Wednesday, 2 April 2014

Illegal python skins feed hunger for fashionable handbags and shoes

Python farms could be the antidote to the $1bn-a-year black market in these fashionable and expensive skins


The Guardian, Monday 31 March 2014 18.12 BST

Illegally traded python skins worth $1bn (£600m) are being imported into Europe every year as weak regulation fails to stop illicit traders capitalising on demand for the dramatically patterned leather.

Half a million skins are imported legally each year from south-east Asia, most of them destined for Italy, Germany and France, where they are made into designer handbags, shoes and belts.

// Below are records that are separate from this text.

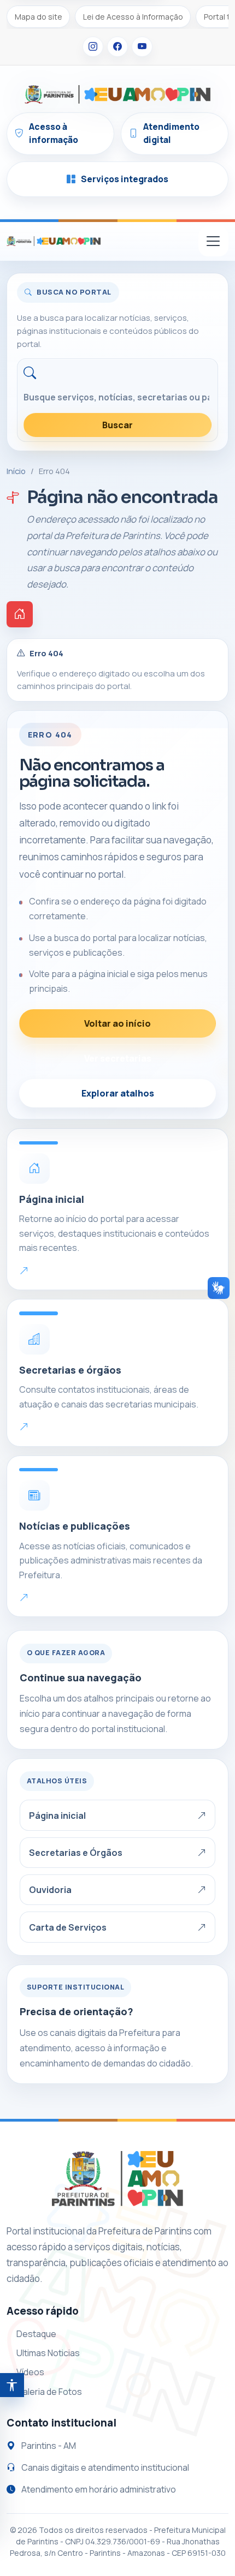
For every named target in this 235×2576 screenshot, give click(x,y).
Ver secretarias (117, 1058)
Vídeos (30, 2372)
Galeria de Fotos (49, 2392)
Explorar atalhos (117, 1093)
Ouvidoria (50, 1890)
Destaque (36, 2334)
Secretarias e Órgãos (75, 1853)
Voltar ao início (117, 1023)
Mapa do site (38, 16)
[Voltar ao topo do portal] (54, 241)
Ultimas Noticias (48, 2353)
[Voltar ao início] (20, 614)
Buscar (117, 425)
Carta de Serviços (68, 1927)
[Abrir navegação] (213, 241)
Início (16, 470)
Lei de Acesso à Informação (133, 16)
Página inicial (57, 1816)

Legal imports have grown from 350,000 skins valued at just €100m (£82.6m) in 2005 to $1bn today as Beyoncé, Johnny Depp's partner, Amber Heard, Khloé Kardashian and Tamara Ecclestone have jumped on the trend for the exotic handbags, which can sell for more than £4,000 each. But the black market in skins is thought to be worth about the same amount again, amid widespread circumventing of international agreements to limit the number of pythons taken from the wild. In its first report on how to improve the international trade and protect pythons, the Python Conservation Partnership, backed by the owner of Gucci – Kering – and the International Union for Conservation of Nature, said python farms could be part of the answer.